Since 1973 the General Social Surveys conducted by the University of Chicago have asked people whether government spending in various areas from health to foreign aid is too much, too little, or about right.
The General Social Survey is a project of the independent research organization NORC at the University of Chicago with principal funding from the National Science Foundation.
Here are the latest top funding priorities of the American people:
- Improving the nation's education system
- Halting the rising crime rate
- Improving and Protecting the Nation's Health
- Improving and Protecting the Environment
- Dealing with Drug Addiction
- Solving the Problems of the Big Cities
- Improving the Condition of Blacks
- The Military, Armaments, and Defense/National Defense
- Space Exploration Program/NASA
- Welfare
- Foreign Aid/Assistance to Other Countries
Looking at how military spending and NASA are near the bottom while programs of social uplift generally dominate the higher priorities, one can see that the politicians in Washington are obviously not listening to the American people.

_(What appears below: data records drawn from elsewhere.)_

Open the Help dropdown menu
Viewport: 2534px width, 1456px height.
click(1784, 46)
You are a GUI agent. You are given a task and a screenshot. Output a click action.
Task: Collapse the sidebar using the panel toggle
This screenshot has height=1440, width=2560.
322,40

With 57% of every federal discretionary dollar now going to the Pentagon it is more obvious than ever that the corporate-criminal-military-industrial-complex has completely circumvented the will of the public.
These finding should once again give the people confidence that their concerns for real social progress and peace are indeed shared by the vast majority of the nation. Our task now is to effectively organize and fight for our collective vision of the nation.